──────── Input data ────────

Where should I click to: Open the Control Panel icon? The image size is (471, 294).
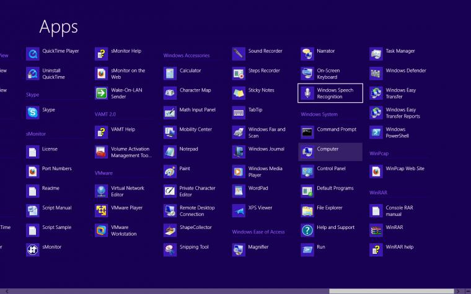(x=307, y=171)
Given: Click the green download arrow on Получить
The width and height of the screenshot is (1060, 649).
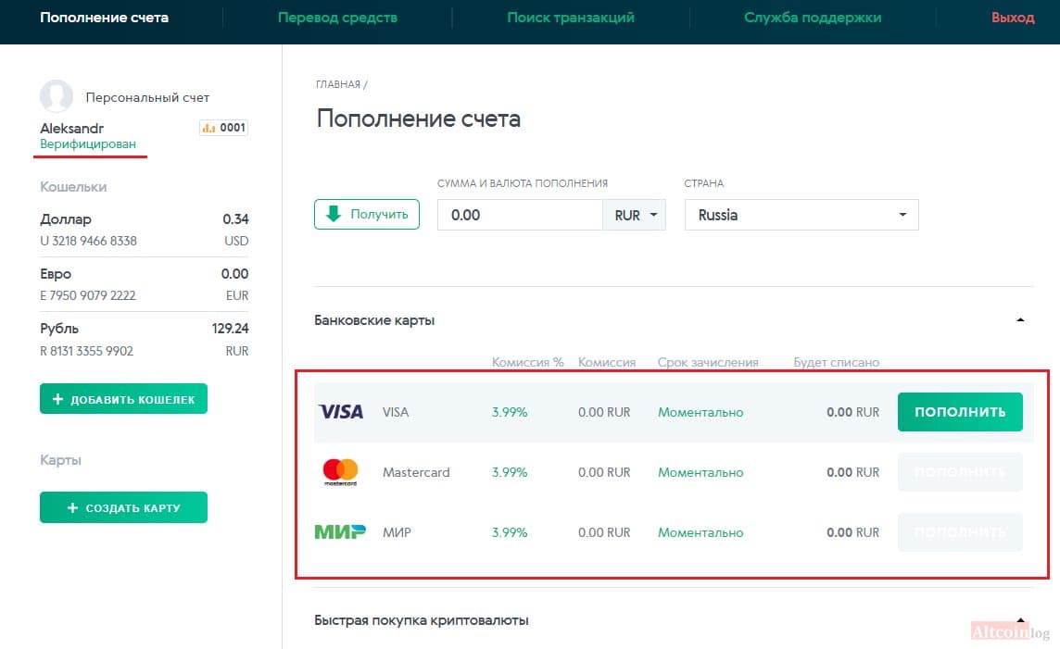Looking at the screenshot, I should (x=334, y=214).
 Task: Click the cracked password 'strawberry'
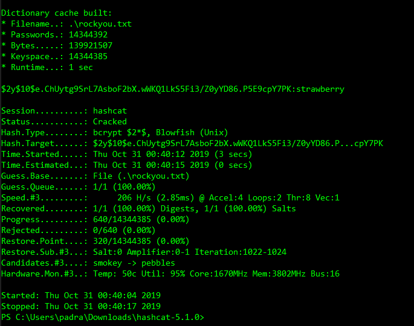320,89
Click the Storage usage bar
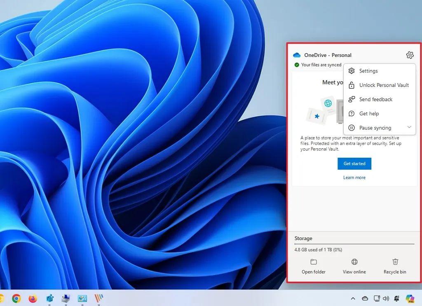This screenshot has height=306, width=422. [354, 244]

────────

Written request
Rewrite every one of the records above with "cracked password" renamed to "recovered password" and all other wording left unchanged. Leave the pictures out.

Solution
Where should I click to: Open the Control Panel icon? The image size is (471, 294).
(x=307, y=171)
Given: Click the green download arrow on Получить
The width and height of the screenshot is (1060, 649).
Looking at the screenshot, I should (x=334, y=214).
 Task: Click the recovered password 'strawberry'
320,89
Click the Storage usage bar
This screenshot has height=306, width=422. [354, 244]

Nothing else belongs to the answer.